The music was coming from outside; it got much cooler in the cellar, and no light at all filtered in from anywhere.

It had to be evening.

But she couldn't decide anymore when she was sleeping and when she was hallucinating and seeing images that weren't really there, because the music turned into a little stream in the wall, the trickle became a flow, a flood — a burst pipe, she thought — turning into a roaring, rumbling waterfall; she almost drowned.

The next moment, or a half hour, or two days later — she wasn't sure anymore — she woke up thinking that everything was all right; with her finger she was trying to scoop out wet plaster from the spaces between the bricks.

She even managed to clamber up all the way to the window, but just at that moment the music started playing again and that made her fall back.

But she didn't give up; she tried once more, and with the tip of her finger, with her nail, she reached the edge of the cardboard over the opening.

The cardboard was fastened to the wall, but she kept jabbing and prodding it until she moved it, and then it simply fell down.

She looked out on a terrace lit by colorful Chinese lanterns; people dressed for the evening were dancing to this same music, and on a staircase leading to a dark garden two men were talking in a foreign language with a beautiful young woman.

She wore a colorful print dress, her expression seemed serious.

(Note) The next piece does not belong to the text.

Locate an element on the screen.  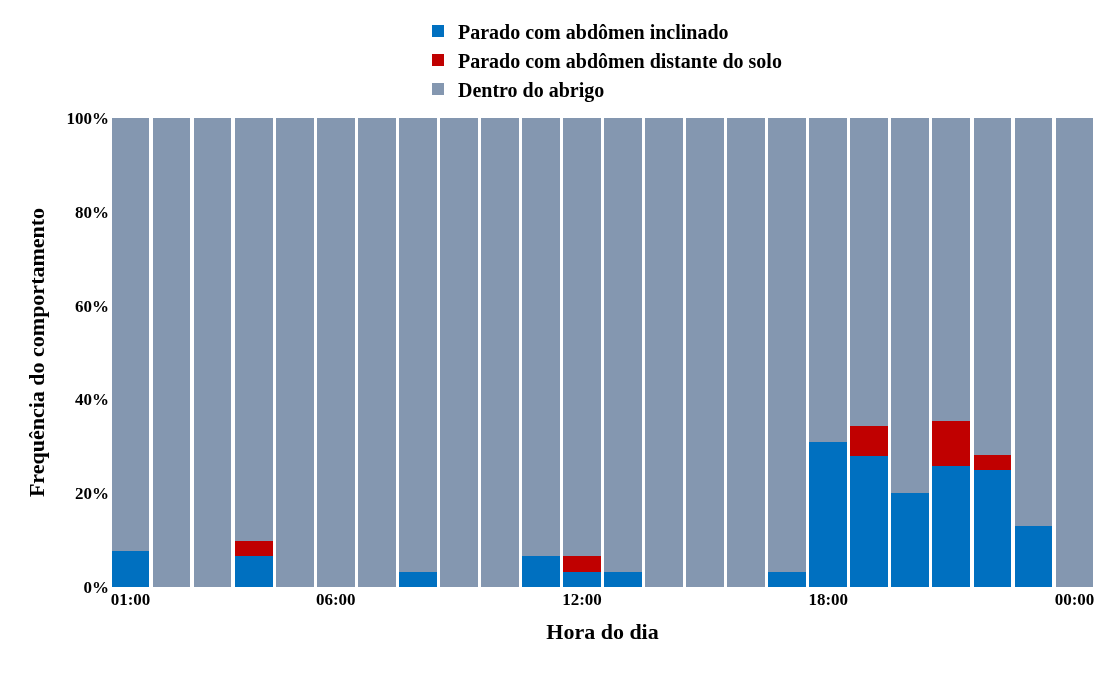
y-tick-label: 100% is located at coordinates (88, 118).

If after a short while they hadn't come for her and walked her up the same staircase, and if the two men and the young woman hadn't let them pass as casually as they did, and if she hadn't been led across the dance floor on the way to another part of the same house, then she would still be convinced that this garden party with the Chinese lanterns was one of her hallucinations.

From the smells, the overheard foreign words, the look and shape of ordinary objects, she surmised that they had taken her across the border, and they were somewhere near Bratislava.

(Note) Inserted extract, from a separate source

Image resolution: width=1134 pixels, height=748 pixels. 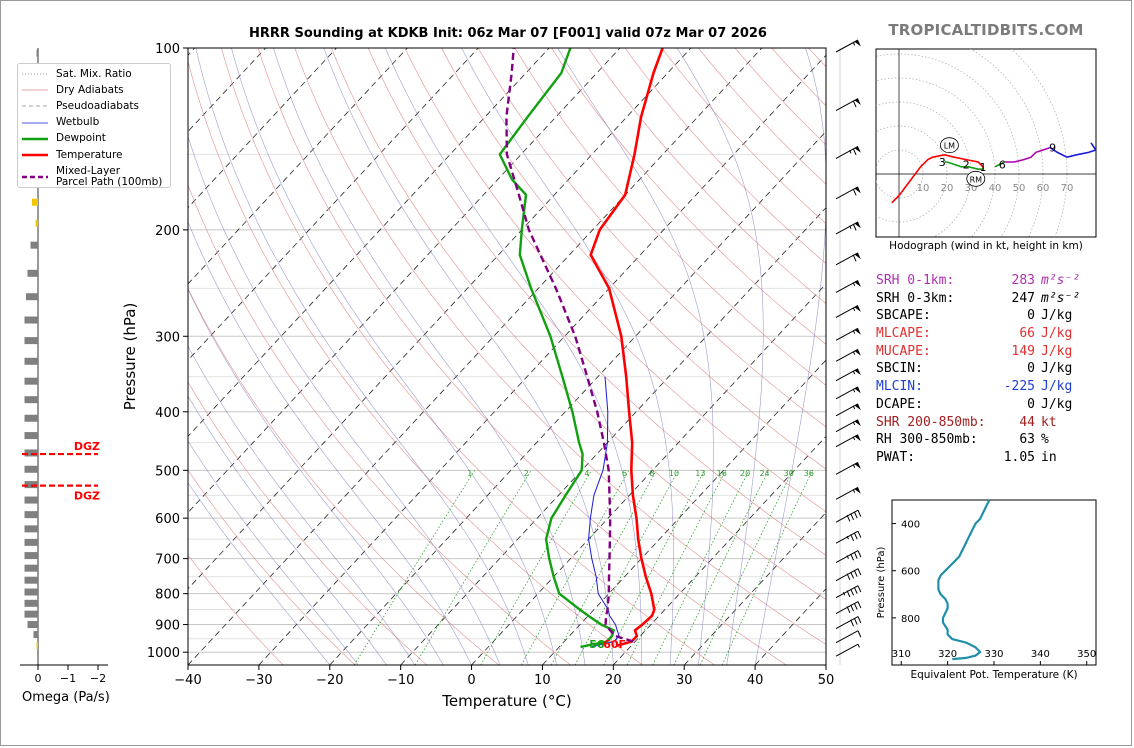 What do you see at coordinates (1086, 654) in the screenshot?
I see `theta-e-x-tick-label: 350` at bounding box center [1086, 654].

First they showed me your father's signature; I had to read his official testimony, and then a statement by János Hamar confirming the accuracy of that testimony.

Two men sat facing me in comfortable armchairs.

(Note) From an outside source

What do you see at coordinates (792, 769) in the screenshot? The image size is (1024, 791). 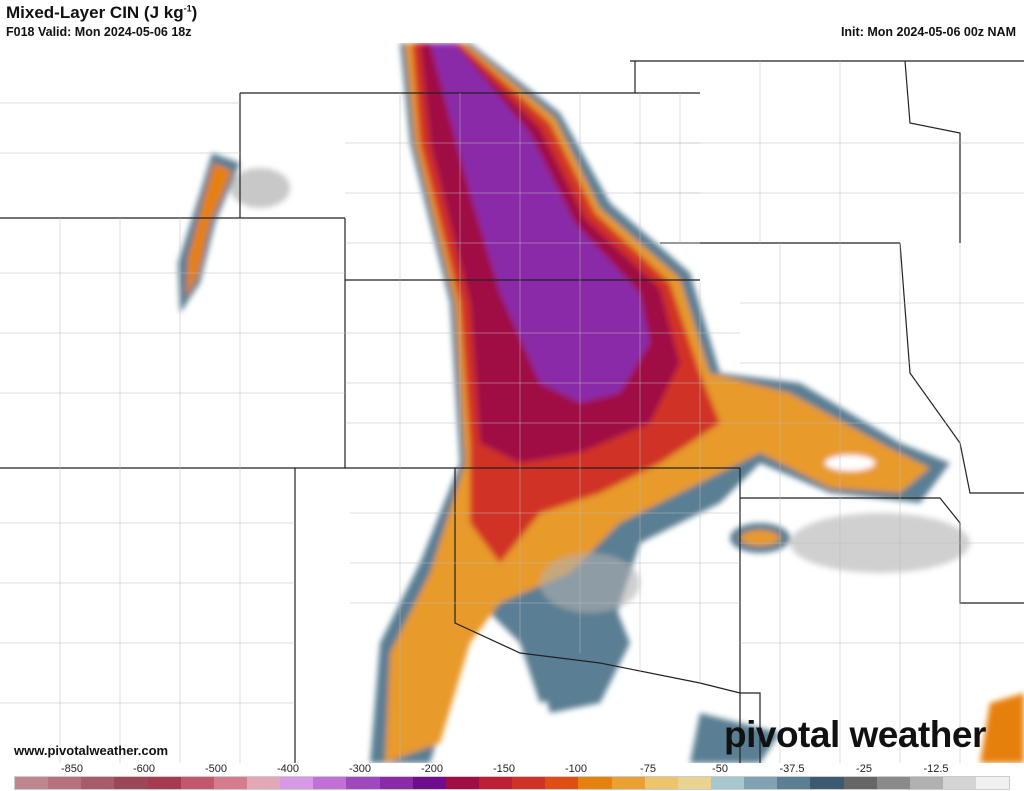 I see `colorbar-label: -37.5` at bounding box center [792, 769].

I told them this wasn't true.

They acted surprised; why wouldn't it be true, they said, and chuckled, and interrupting each other, they kept making pointed and vulgar references to my relationship with both men.

Either they are lying or you tortured them, too, or they've gone mad; there's no other possibility, and that is all I have to say about this.

There was a glass of water on the table in front of them.

One of them said, We've prepared a statement, if you sign it, you may drink the water.

I told them there was no interrogation, no statement, how could I sign anything?

The other man gave a signal and I was dragged out through a side door.

As soon as the door closed behind us, they started beating me; they shoved me into a bathtub, poured hot water on me, struck me with the shower head, called me a spy, a traitor, and said, Now you can drink all you want, you slut.

When I came to, I was in the cellar, but they soon dragged me upstairs again.

Not much time could have passed, because my clothes were still sopping wet and I could still hear the music.

This time they didn't lead me across the terrace but up the spiral staircase, through the garage, and into the garden; we probably used the main entrance this time.

They brought me to a very small room with only a large desk and a chair in it.

A blond young man was sitting behind the desk, by the cozy light of a lamp; even from here the music could be heard.

As soon as I walked in, he jumped up and seemed quite happy to see me, as if he had been waiting for me for a long time; but he greeted me in French, asked me to sit down in French, and expressed his indignation in French that contrary to his strict instructions I'd been treated this way.